- Texte extrait -
Monsieur le décorateur, Oleg Teptsov, 1988 (17/07/2012)

 Господин оформитель

  Monsieur le décorateur, Oleg Teptsov, critique film

A Saint-Pétersbourg, au début du XXe siècle, l’artiste Platon Andreïevitch travaille en tant que décorateur de théâtre. Mais sa vocation est ailleurs, il voudrait créer une œuvre immortelle, parfaite. En 1908, un bijoutier lui commande un mannequin pour la devanture de son magasin. Anna, une fille pauvre et phtisique, lui sert de modèle. Il reproduit la beauté de son visage mourant sur un buste de cire. En 1914, à la veille de la Première Guerre mondiale, la Russie resplendit de couleurs flétrissantes. L’inspiration artistique de Platon décline. Il se drogue. Il est au bord de la ruine. Il finit par accepter de décorer la maison d’un homme d’affaires riche, Monsieur Grilo. Lorsqu’il rencontre sa femme, il est persuadé qu’il s’agit d’Anna. Bien que Madame Grilo le nie catégoriquement à plusieurs reprises, il n’en démord pas. Pour le lui prouver, il finit par lui montrer les esquisses de la jeune fille qu’il avait dessinées à l’époque. Elles jettent un trouble. 

Platon se convainc qu’elle est le mannequin de cire qu’il a créé, c’est-à-dire que son œuvre est devenue vivante. Il essaie alors de la reprendre à son mari. Une compétition s’en suit, qui culmine dans ce qui est sans doute une des scènes de partie de poker les plus impressionnantes de l’histoire du cinéma. La femme quitte son mari dès qu’il a perdu au jeu, puis quitte son amant, puis revient vers son amant une fois son mari mort. Finalement, elle aura raison de deux hommes, qui mourront comme les victimes d’une adoration maléfique.

- Données brutes -

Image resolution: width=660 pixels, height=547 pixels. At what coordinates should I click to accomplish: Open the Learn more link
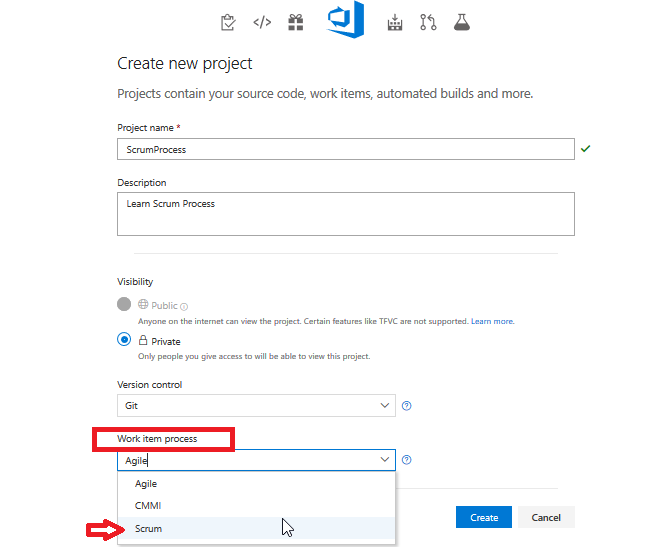[x=492, y=321]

- Énoncé 1 -
Recopiez à l'identique le passage de la critique du film qui va de « Platon se convainc » jusqu'à « d’une adoration maléfique. » inclus.
- Énoncé 2 -
Prolongez la critique du film en reprenant juste après sa dernière phrase.

- Résultat 1 -
Platon se convainc qu’elle est le mannequin de cire qu’il a créé, c’est-à-dire que son œuvre est devenue vivante. Il essaie alors de la reprendre à son mari. Une compétition s’en suit, qui culmine dans ce qui est sans doute une des scènes de partie de poker les plus impressionnantes de l’histoire du cinéma. La femme quitte son mari dès qu’il a perdu au jeu, puis quitte son amant, puis revient vers son amant une fois son mari mort. Finalement, elle aura raison de deux hommes, qui mourront comme les victimes d’une adoration maléfique.

- Résultat 2 -
On pourrait considérer ce film comme une réécriture du Portrait ovale, la nouvelle d’Edgar Allan Poe, une variation autour du thème de l’objet d’art qui devient vivant au prix d’un sacrifice. Ou bien une histoire romantique de femme qui provoque la chute d’un homme en devenant l’objet d’une obsession. Mais, il semble que son intérêt se trouve surtout dans sa représentation de l’âge d’argent, cette période de l’art russe où triomphait le symbolisme.

Dans Vers La Fin du mythe russe, Georges Nivat écrit : « Du symbolisme européen le russe a hérité la conviction que la langue poétique — grâce au symbole — a un statut épistémologique particulier et peut forger un discours non discursif sur le divin, l'absolu. Cela, c'est la « religion » du symbolisme russe. » Platon Andreïevitch s’inscrit pleinement dans ce courant puisqu’il est persuadé qu’il peut aller jusqu’à se substituer à Dieu en donnant vie à son œuvre. Mais ce délire des grandeurs, pour se justifier, a besoin d’une contrepartie : la mort, la pourriture. Ainsi, l’artiste peut se mettre en scène dans une lutte magnifique ou sordide et asseoir ses prétentions. Andreï Biély, dans La Magie du mot, place le cadavre au cœur même de l’écriture : « Nous devons exercer notre force à la combinaison des mots ; de cette manière, nous nous forgeons une arme pour le combat contre les cadavres vivants qui s’insinuent dans le cercle de notre activité ; nous devons être des barbares, des bourreaux du mot courant, puisque nous ne pouvons lui insuffler la vie. »[i]

Platon, lui aussi, est obsédé par les cadavres, et plus généralement par tout ce qui connote la monstruosité. Le  film est ponctué de plans sur des dessins à l’imaginaire débridé et censément inquiétant. Par cette proximité avec l’angoisse ou le dégoût, les symboles mystérieux qui passionnent l’artiste acquièrent plus de force. Son ésotérisme repose sur un fond malsain et s’en nourrit.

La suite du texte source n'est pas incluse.